Com o intuito de evitar lesões para o meio – ambiente este principio implicará a capacidade de antecipação de situações potencialmente perigosas, de origem natural ou humana com o fim de adoptar medidas para evitar ou minimizar possíveis consequências.
O principio da prevenção terá se ser encarado num sentido restrito e num sentido amplo. Em sentido restrito, consideramos que se destina a evitar perigos de uma forma imediata e concreta, enquanto que em sentido amplo pretende minimizar riscos futuros, ainda que indetermináveis. Neste último sentido estariam incluídas situações com capacidade para ferir o ambiente provenientes não só de causas naturais, como também de condutas humanas.
Actualmente existe alguma discordância doutrinária quanto a limitar o principio da prevenção ao seu sentido restito, procedendo a uma autonomização do principio da precaução, estando este último ligado a um sentido mais amplo.
Desta forma, importa referir três grandes entendimentos doutrinários de relacionamento entre estes dois princípios.
Alguns autores entendo os princípios da prevenção e da precaução como sinónimos, havendo quem os distinga e ainda, quem considere que um princípio complementa o outro.

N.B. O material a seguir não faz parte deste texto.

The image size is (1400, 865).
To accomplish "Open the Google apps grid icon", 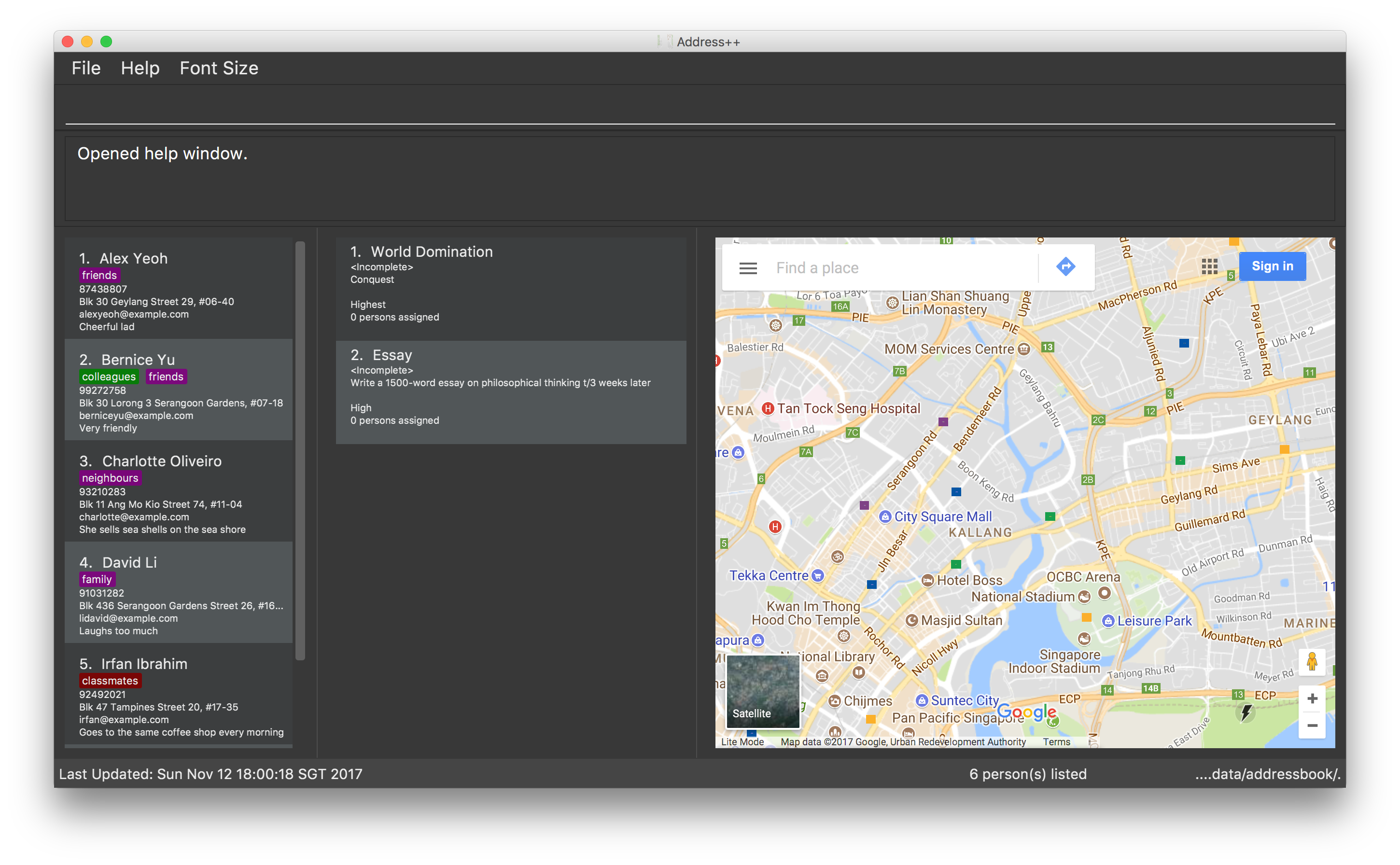I will [1209, 266].
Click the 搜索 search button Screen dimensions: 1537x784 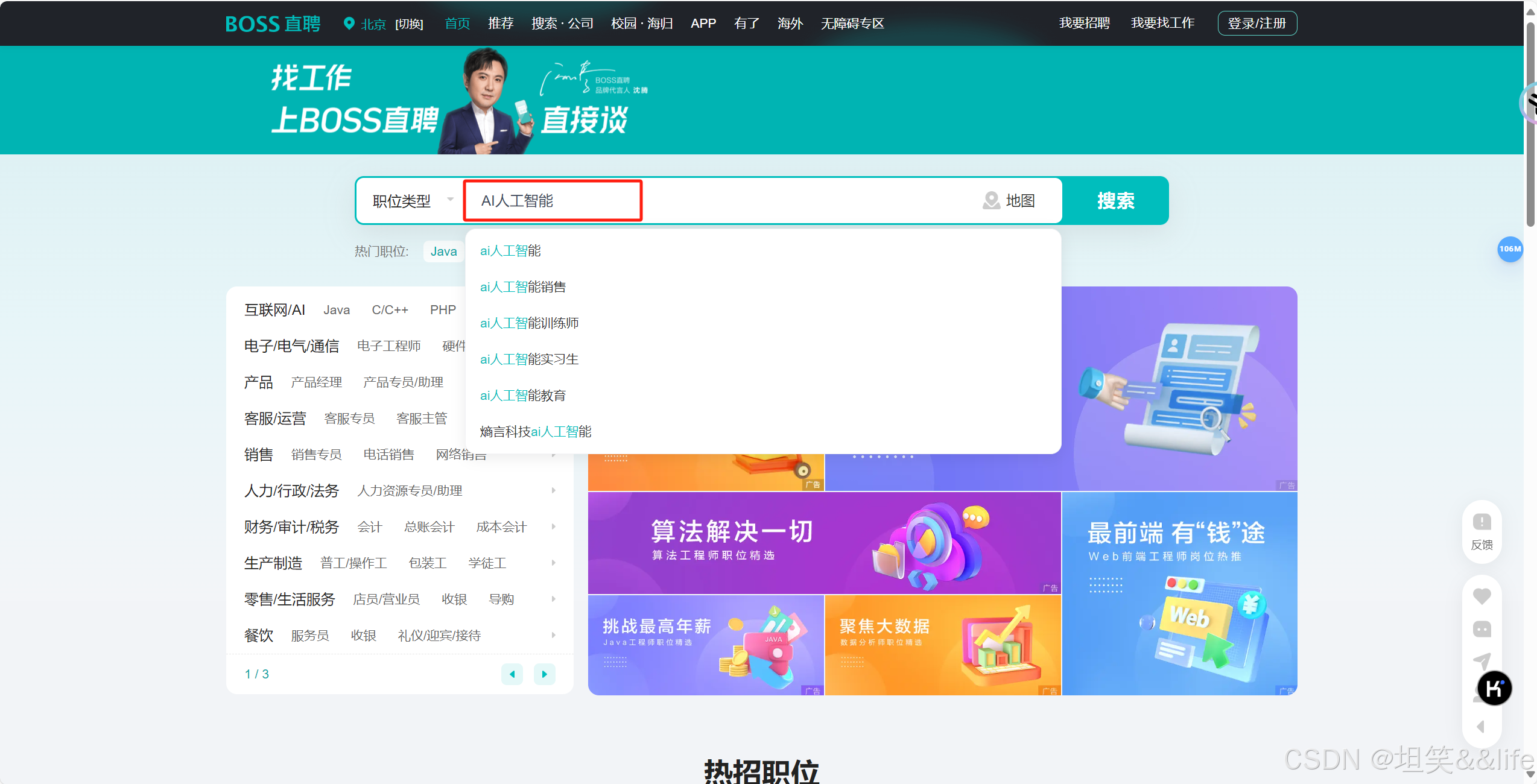point(1115,200)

O Professor Vasco Pereira da Silva defende a não cisão de precaução e prevenção, optando antes pela construção de uma noção ampla de prevenção.
De facto estes dois conceitos a nível vocabular são sinónimos, já não sendo assim na língua inglesa. O T.C.E prevê no seu artigo 174 nº 2 o princípio da precaução como instrumento da politica da Comunidade em domínio ambiental.
A autora Ana Goveia Martins considera autónomo o princípio da precaução face ao princípio da prevenção.
O princípio da precaução parece estar ligado à cautela em casos de dúvida sobre o nexo de causalidade entre uma actividade ou um comportamento maléfico em termos de poluição e um dano ambiental. A precaução, estando ligada a um princípio “ in dúbio pró natura”poderá levar a situações eco- fundamentalistas, susceptíveis de negar qualquer nova realidade, sendo certo que não existe um “risco zero” em domino ambiental.
A precaução implica que, perante potenciais e incertos danos ambientais, se impeça a autorização de certa actividade com vista a evitar danos.
A identificação do principio da prevenção em função de perigos relacionados com causas naturais e a precaução em função de riscos provocados por acções humanas revela-se bastante artificial e forçada, já que grandes desastres ambientais são o produto de “mão humana” e “ mão natural”.
Talvez seja melhor optar por uma concepção ampla de prevenção, se pensarmos que estes dois princípios se encontram intimamente ligados, e que apenas uma concepção ampla proporcionará uma maior força na defesa ambiental.